Nathan bleef voor de rest van zijn leven prediken dat Sjabtai de messias was. Hij sprak Sjabtai’s bekering tot de Islam goed door door te beweren dat deze bekering noodzakelijk was geweest. Dankzij die bekering kon Sjabtai Tsevi zijn strijd tegen het kwaad voortzetten.
Hoe kon het zover komen?
De Poolse Joden waren door de grote pogrom van 1648 getraumatiseerd. De meeste Joden waren gedood of naar West-Europa gevlucht.

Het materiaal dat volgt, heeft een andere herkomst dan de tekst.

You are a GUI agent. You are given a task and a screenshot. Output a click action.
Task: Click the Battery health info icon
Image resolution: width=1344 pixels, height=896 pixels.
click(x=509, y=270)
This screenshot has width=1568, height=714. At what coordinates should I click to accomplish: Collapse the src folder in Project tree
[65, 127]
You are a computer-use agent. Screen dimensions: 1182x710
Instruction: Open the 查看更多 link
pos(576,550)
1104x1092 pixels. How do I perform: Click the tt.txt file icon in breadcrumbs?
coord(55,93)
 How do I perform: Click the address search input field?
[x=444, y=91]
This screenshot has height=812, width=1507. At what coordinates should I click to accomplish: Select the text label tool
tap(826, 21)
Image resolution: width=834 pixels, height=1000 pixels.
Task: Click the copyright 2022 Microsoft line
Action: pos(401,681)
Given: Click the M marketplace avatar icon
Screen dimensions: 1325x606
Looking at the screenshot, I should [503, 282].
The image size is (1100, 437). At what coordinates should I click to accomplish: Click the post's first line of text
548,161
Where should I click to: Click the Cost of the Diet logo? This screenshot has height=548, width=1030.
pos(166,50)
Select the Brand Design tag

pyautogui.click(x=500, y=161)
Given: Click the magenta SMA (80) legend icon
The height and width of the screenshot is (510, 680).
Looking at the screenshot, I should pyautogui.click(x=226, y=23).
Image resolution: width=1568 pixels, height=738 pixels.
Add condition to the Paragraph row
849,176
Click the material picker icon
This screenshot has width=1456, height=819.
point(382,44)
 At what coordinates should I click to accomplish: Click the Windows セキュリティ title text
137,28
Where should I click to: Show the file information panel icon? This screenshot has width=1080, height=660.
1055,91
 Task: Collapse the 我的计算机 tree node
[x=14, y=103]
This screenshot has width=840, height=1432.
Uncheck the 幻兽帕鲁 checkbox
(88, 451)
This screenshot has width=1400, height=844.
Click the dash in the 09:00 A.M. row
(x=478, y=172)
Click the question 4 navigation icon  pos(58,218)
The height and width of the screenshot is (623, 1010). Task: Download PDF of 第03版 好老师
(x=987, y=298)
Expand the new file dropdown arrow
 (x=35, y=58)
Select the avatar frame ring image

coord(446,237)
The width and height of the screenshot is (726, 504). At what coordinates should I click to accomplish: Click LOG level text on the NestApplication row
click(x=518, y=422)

De achtergebleven rabbijnen waren van de lagere klassen en hadden een schild van gehardheid opgetrokken. Rondreizende kabbalisten predikten ondertussen over demonische rijken. Tegelijkertijd waren er ook Oekraïense Joden die beïnvloed raakten door de christelijke piëtische bewegingen, protestantse bewegingen die in de zeventiende eeuw ontstonden en vooral op ervaringsreligie (religie waar iedere uitleg door middel van eigen ervaringen te controleren is) gebaseerd waren. Aangezien 1666 als het apocalyptisch jaar werd gezien, speelde Sjabtai Tsevi daar met zijn voorkomende uiterlijk en bepaalde mate van intellect handig op in.
Door de onderdrukkingen die eeuwen en eeuwen duurden zagen veel Joden in Sjabtai een lichtpuntje. De verlossing zou geen vage toekomstverwachting meer zijn. Omdat de Sefardiem, Joden van Spaanse afkomst, door de Kabbalah van Loeria van mening waren dat het einde naderde, werd Sjabtai door hen op handen gedragen. Het werd zelfs gevaarlijk om aan Sjabtai te twijfelen, omdat de aanhangers uit alle lagen van de bevolking kwamen.
Sjabtai Tsevi stierf rond 1676 op 30 september in Dulcigno (Ulcinj, Albanië).